Pixel coordinate grounding data:
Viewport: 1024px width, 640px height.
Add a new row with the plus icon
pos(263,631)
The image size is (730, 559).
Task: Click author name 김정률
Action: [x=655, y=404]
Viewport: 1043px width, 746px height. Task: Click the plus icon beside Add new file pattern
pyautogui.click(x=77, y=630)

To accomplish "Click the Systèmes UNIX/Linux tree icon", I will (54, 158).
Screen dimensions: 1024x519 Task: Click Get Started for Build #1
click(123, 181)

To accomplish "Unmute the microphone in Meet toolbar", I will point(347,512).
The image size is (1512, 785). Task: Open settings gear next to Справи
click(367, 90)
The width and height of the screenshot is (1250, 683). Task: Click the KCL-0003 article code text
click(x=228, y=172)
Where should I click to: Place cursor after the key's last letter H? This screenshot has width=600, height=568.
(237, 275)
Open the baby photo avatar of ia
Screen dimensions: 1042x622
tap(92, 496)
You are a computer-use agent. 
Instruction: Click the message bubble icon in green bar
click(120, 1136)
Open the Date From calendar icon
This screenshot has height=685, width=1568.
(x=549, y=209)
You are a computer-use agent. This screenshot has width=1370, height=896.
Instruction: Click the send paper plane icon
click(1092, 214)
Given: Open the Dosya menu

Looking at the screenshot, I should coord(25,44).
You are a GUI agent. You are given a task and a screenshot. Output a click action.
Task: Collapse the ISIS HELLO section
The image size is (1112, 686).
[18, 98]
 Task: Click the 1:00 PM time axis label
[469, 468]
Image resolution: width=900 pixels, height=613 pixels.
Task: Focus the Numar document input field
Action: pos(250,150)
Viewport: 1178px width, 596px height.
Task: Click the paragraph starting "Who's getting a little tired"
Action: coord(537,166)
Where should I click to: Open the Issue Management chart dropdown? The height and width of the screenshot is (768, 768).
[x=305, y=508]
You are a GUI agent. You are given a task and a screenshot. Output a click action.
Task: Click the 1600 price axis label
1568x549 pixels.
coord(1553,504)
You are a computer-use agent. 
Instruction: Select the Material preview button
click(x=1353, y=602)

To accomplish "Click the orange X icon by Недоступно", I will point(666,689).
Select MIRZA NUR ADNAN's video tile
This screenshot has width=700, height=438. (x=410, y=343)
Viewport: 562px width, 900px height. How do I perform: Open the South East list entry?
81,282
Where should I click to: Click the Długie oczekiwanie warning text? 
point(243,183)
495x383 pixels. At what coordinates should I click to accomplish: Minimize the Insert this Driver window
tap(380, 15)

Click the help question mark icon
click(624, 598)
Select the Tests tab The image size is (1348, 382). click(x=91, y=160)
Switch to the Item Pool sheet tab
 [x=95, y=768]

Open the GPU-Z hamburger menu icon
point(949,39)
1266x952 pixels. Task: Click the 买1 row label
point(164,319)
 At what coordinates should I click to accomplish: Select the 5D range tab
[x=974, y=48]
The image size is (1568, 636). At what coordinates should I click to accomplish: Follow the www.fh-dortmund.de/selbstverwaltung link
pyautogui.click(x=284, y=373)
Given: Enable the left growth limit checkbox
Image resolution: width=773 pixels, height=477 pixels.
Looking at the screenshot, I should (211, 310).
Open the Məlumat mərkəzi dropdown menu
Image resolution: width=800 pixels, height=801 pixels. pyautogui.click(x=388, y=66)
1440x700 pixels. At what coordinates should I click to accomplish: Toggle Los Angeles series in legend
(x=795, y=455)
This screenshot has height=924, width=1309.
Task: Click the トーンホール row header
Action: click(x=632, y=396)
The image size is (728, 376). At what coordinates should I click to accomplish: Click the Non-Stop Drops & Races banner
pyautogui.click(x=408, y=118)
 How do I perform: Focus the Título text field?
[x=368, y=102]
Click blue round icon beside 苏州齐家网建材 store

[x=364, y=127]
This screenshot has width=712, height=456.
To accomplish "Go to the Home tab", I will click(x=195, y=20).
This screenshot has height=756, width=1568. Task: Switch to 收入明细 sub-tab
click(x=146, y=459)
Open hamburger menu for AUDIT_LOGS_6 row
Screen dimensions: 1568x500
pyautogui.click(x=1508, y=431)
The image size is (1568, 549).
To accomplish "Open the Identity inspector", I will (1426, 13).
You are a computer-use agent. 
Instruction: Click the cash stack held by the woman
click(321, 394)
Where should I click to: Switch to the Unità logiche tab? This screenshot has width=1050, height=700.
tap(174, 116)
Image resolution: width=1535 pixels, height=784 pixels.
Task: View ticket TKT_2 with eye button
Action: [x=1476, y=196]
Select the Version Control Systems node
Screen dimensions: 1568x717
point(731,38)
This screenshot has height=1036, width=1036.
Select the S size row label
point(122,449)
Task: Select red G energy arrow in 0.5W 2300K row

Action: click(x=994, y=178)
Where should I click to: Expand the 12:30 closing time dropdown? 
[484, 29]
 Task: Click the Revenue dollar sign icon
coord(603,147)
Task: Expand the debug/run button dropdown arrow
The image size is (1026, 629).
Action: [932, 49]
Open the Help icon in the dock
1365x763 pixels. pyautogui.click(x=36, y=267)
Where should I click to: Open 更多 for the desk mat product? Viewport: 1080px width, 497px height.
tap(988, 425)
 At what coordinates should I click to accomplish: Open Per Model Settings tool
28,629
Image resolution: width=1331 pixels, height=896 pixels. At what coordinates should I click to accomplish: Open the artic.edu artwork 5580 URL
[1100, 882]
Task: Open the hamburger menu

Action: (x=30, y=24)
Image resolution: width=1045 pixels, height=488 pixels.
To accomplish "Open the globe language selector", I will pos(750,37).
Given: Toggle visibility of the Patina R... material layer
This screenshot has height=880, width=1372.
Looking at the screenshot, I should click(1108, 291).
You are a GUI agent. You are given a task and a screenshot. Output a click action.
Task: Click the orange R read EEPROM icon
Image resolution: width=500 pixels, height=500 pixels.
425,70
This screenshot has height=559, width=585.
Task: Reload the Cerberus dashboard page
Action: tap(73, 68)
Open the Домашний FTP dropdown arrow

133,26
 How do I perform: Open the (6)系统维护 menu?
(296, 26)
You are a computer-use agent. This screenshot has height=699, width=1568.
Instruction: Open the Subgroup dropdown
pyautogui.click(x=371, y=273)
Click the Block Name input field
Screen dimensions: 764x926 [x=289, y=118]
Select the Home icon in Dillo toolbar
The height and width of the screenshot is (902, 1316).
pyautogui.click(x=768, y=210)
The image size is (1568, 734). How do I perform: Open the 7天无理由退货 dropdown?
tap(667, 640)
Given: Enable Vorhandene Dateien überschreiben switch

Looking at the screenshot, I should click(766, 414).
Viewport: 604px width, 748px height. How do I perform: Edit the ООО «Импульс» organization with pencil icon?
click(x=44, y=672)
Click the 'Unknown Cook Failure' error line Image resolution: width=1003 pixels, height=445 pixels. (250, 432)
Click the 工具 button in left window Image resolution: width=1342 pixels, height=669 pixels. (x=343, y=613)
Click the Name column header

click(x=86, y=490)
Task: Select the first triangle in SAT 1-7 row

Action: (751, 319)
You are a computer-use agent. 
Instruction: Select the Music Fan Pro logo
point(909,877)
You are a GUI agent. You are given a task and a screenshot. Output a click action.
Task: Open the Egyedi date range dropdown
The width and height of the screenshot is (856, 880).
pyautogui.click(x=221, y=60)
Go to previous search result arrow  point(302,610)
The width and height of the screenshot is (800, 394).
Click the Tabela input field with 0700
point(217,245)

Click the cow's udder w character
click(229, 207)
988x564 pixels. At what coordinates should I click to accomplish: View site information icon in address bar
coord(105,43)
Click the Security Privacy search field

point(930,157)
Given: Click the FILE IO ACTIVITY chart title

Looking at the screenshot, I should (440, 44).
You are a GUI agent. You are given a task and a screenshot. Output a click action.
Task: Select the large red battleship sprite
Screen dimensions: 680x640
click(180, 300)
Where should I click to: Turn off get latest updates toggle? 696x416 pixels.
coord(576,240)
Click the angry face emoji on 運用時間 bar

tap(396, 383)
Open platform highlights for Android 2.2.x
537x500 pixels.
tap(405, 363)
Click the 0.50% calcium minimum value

Task instructions
Report how many lines in the data contain the word "Home", with no words besides the number.

Output for this exercise
2